I began attending the HIMSS Annual Conference in the mid-1990s as part of my IT management responsibilities and have continued to participate through a number of different hospitals and health systems.

I have enjoyed working with colleagues in various workgroups. I recently served on the Board for the Central PA Chapter, and had the privilege of leading a team to host an educational event for meaningful use, which had great participation. It’s terrific to have an opportunity to work with like-minded folks with a passion for improving healthcare through better information services.

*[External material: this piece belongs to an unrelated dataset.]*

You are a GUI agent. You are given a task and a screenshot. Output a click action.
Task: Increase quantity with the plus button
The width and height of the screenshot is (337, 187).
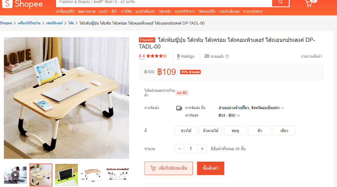coord(202,149)
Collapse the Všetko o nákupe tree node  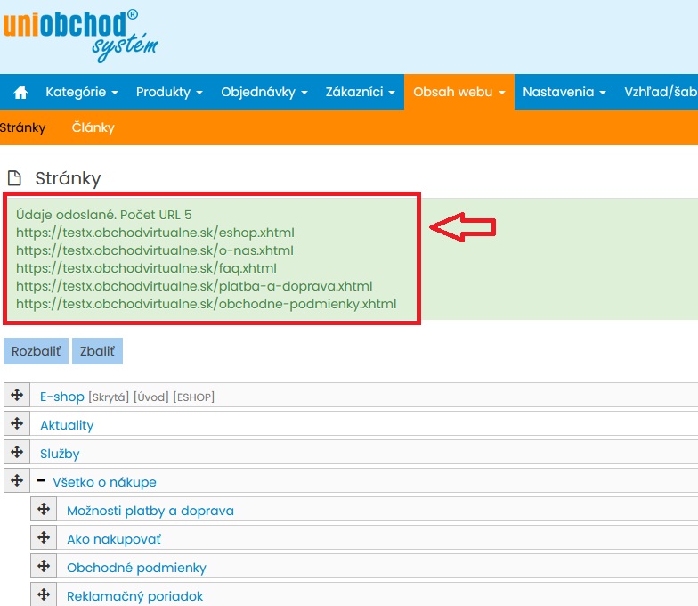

Keystone Health Information Exchange major milestones include:

  • KeyHIE was formed in 2005 as the Central Pennsylvania Health Information Collaborative. We started with a group of eight hospitals and health systems who were interested in finding better ways to exchange health information between disparate healthcare organizations.
  • Went live in 2007 with a rudimentary clinical portal that allowed a clinician to see health records for the other two systems.
  • KeyHIE issued a request for proposal (RFP) in 2008 to implement a document registry and repository based on the Integrating the Health Enterprise (IHE) model described at the HIMSS Interoperability Showcase™.
  • In 2009, the new version of the exchange where documents could be exchanged using the IHE profiles.
  • In 2012, KeyHIE first offered an HIE-connected patient portal that allows patients to see electronic health records from all their providers
  • In 2013, Keystone Health Information Exchange (KeyHIE) was incorporated as an independent, not-for-profit corporation.
  • In 2013, EHRs began consuming clinical documents directly from KeyHIE using the IHE model without logging into a separate clinical portal.

It has been great to see involvement spread over the years from hospital participation to include many physicians and nurses, which has led to practices and other entities getting involved with HIMSS. I am very excited to see growing participation by long-term, post-acute care and behavioral health providers joining the program.

There are a number of things that I have picked up and learned over the years. Nothing earth-shattering, but absolutely borne out by experience.

  • Don’t underestimate the challenges to addressing patient privacy. State laws vary, as do legal opinions from one health system to the next. This single issue can hamstring an HIE initiative and should be addressed as early as possible.
  • A strong governance model with organizational representation is critical to achieving buy-in and building trust. I don’t know who said it first, but information exchange activities “move at the speed of trust”.
  • Finally, I learned from Dr. Marc Overhage to not try to “boil the ocean” and to focus on “rough consensus and running code”. You need to start small, show immediate value, then grow incrementally.

Each member of the healthcare continuum brings value to care coordination, but not all providers have systems that can be easily connected. We made sure that all have a place at the table for discussion, and we have developed our systems to allow for connections with the lowest level of technology. The KeyHIE Transform tool, developed as part of our Beacon Communities program with ONC, is a good example of creating a method for using existing data from long-term and post-acute care providers.

The advice would depend on where the HIE organization is in the process. For those at the beginning, I’d recommend that they move from “talking” to “doing” and show some level of value early. I’d also recommend working with ConCert by HIMSS™ approved vendors to ensure greater success for your implementations. For those more mature HIEs I would encourage them to share their learnings with others, and to work together across state lines on issues related to privacy so we can keep the momentum going.